Bond Market Concerns
The fixed-income market has shown increasing signs of stress:
• The 10-year Treasury yield has risen markedly since September, reaching 4.4%, as investors anticipate several trillion dollars in additional deficits from proposed income tax cuts.
• Federal debt service costs have seen a dramatic increase from $345 billion annually during Trump's last term in 2020 to projected costs exceeding $1 trillion next year
• The nonpartisan Committee for a Responsible Budget estimates Trump's proposed fiscal plans could increase the national debt by $7.75 trillion over the next decade.
• Trump's proposed tariff policies, including a 20% Universal Tariff, 60% on Chinese goods, and 100% on Mexican car production, risk reigniting inflation just as the Federal Reserve has managed to bring it down to 2.6% from its peak of 9.1% in June 2022
These market dynamics present a complex challenge for investors.
Investment Strategy Impact
Stonehage Fleming maintains a structural emphasis on US markets, particularly focusing on:
• Domestically-tilted US smaller companies
• Exposure to US reindustrialisation initiatives
• Balanced portfolios, including traditional government bonds
• Alternative assets such as catastrophe bonds and physical gold
"The range of possible scenarios is notably wide," Hatty adds. "Our investment approach ensures we consider a range of outcomes for our underlying investments, pursuing robust and well-diversified portfolios."
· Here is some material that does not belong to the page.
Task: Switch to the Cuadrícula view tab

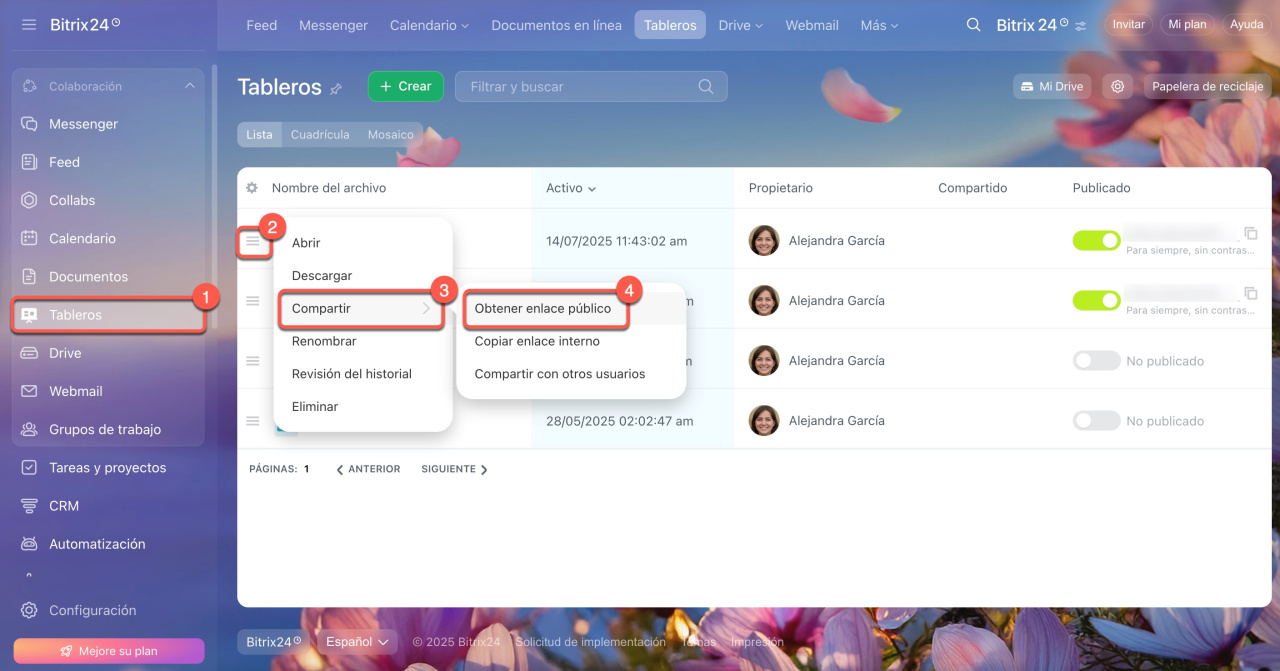Action: coord(320,135)
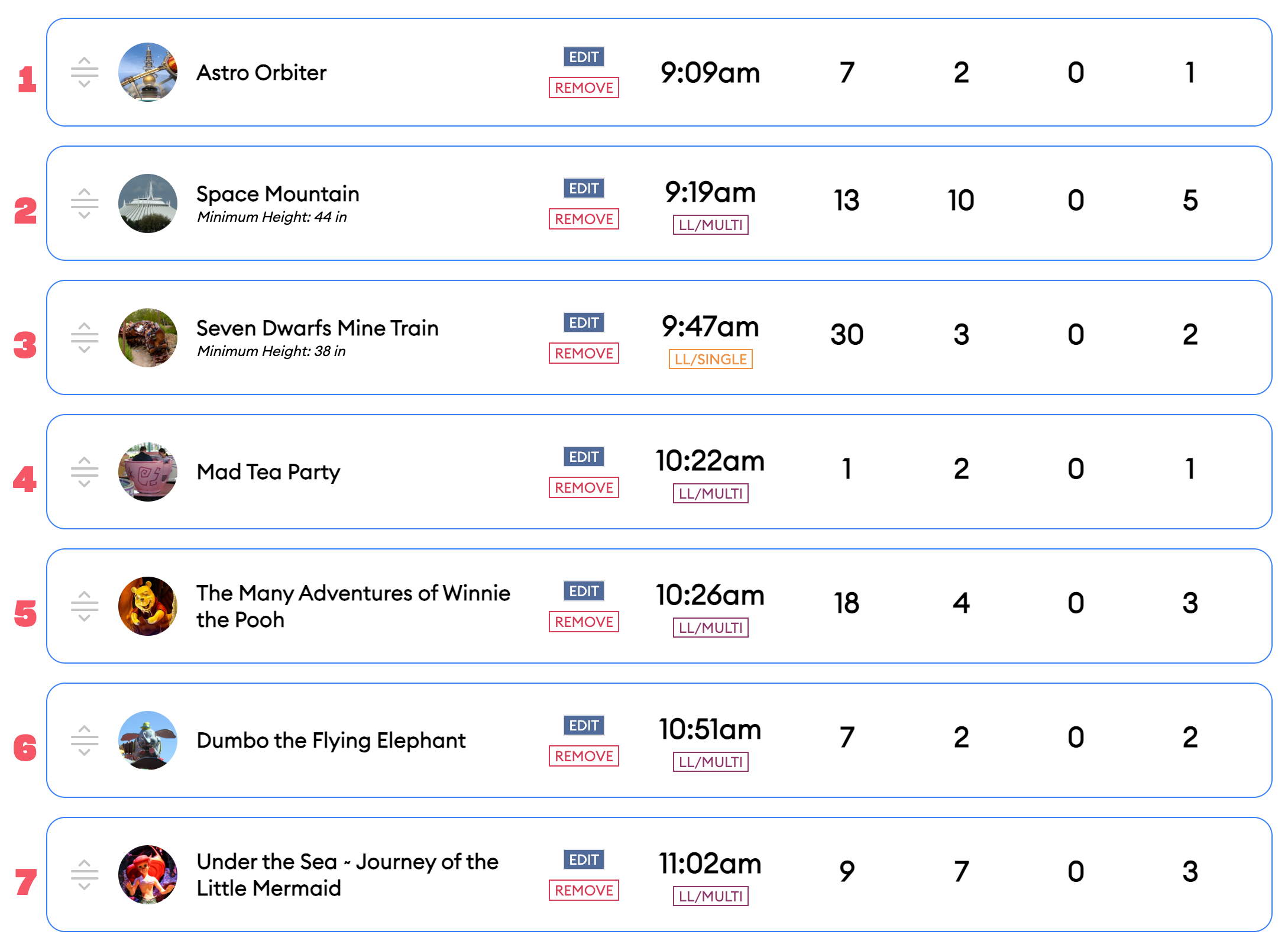
Task: Remove Mad Tea Party from the plan
Action: click(x=584, y=487)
While some analysts draw parallels to the UK's 2022 market turmoil under Liz Truss, the size and depth of US markets provide greater stability. Nevertheless, bond vigilantes could still influence policy direction if fiscal expansion threatens economic stability.
The coming months will be crucial as markets assess the practical implementation of campaign promises against economic realities. With unemployment trending upward and financial conditions remaining tight, careful navigation of policy choices will be essential for maintaining market confidence.